The Tsuur (Chinese name: 苏尔; Tuvan name: шоор) is a grass flute, made of the stalk of a grass traditionally, similar to many flutes, is a Tuva instrument and was included in the non-material cultural protection project in 2007 by UNESCO.
The Tsuur found at Kanas Lake, in northwest China, is made of hollowed out stalks (reeds) of the genus Polygonaceae, which is called 'Mandalesi' by the local Tuvans. It is 50 cm in length and has 3 holes, the tube is rough and not regular. On the other hand, the Tsuur tube found in the Republic of Tuva (Russian Federation) has five sound holes (and at present in their tradition, the tube body is made exclusively of PVC tubing). Hollow, slender, the shape of the instrument is similar to the Chinese Xiao. The materials used to make Tsuur are particular: they cannot be too thick or too thin. There are three round holes in the pipe body, and the distance and size are very neatly positioned. The first hole has a distance of four fingers from the second hole, and the third hole is four fingers away from the second hole.

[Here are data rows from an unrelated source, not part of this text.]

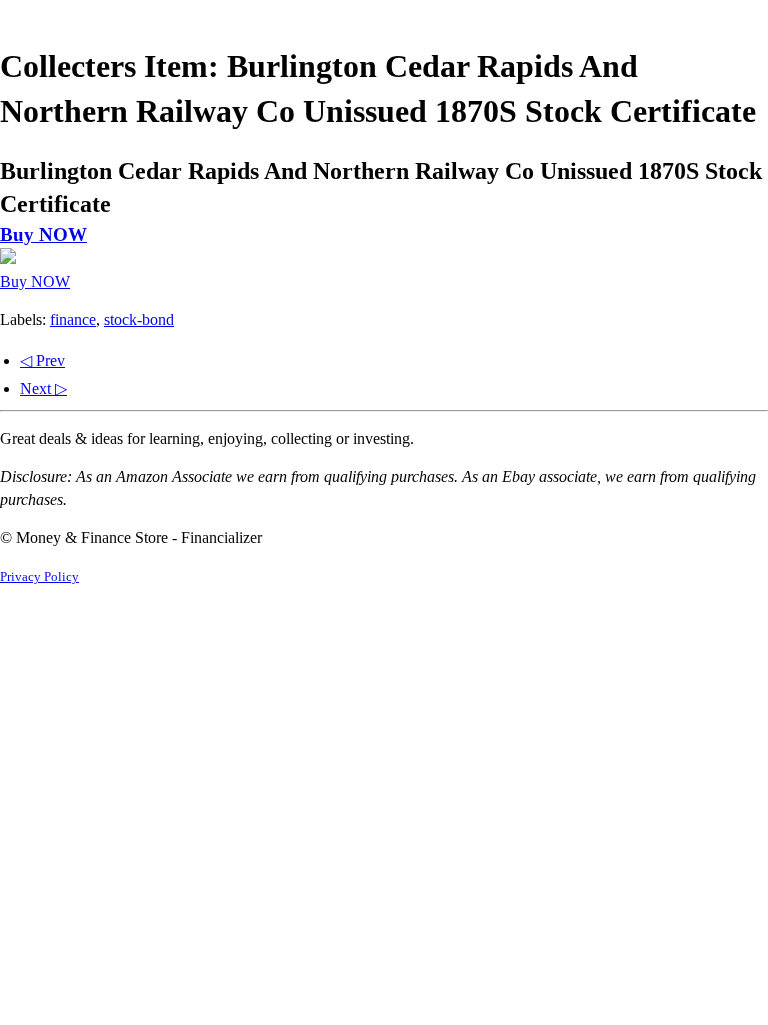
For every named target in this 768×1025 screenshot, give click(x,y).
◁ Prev (42, 360)
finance (73, 319)
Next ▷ (43, 388)
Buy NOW (43, 234)
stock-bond (139, 319)
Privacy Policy (39, 577)
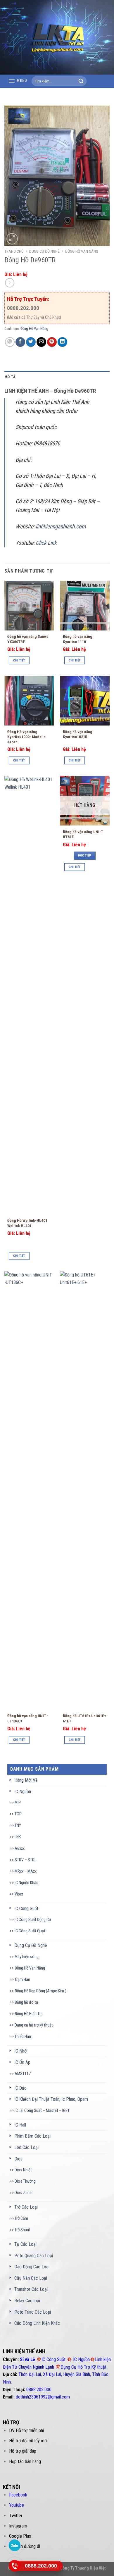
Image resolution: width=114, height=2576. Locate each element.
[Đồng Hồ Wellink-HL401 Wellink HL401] (29, 995)
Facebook (18, 2495)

Radik Performing Tsuur During Studio Session
When playing the Tsuur, the tube body should be vertical, with two hands holding it, and the two index fingers and the middle finger respectively controlling the three sound holes. The upper end of the tube sits close to the performer's lower lip from where the sound is emitted. According to experts, "Tsuur" is what was regarded as the famous "Hujia" in ancient China and has a long history.
The Legend of Arbu and his Tsuur:
Once upon a time, there was a Tuva old man named Arbu, who created the Tsuur, and he could stay up all night playing it. The locals said that he was not ordinary, and he called him ‘Tsuur ghost’. When Arbu was 60, he married a 30-year-old wife who was moved by the sound of the flute. Later, when he went hunting in the mountains, he only played and did not hunt down any animals. Finally, after a long time, his wife said, ‘the trees are old, the leaves are gone, can the sparrows go up and down? After listening to this, Arbu decided to leave, and while he was walking, he expressed his sorrow with the Tsuur. As a result, the wild sheep and deer along the mountains were attracted near to him by his music, and upon seeing this, his wife’s heart melted and she ran back to him. Following, she urged him to return home and together they lived happily thereafter.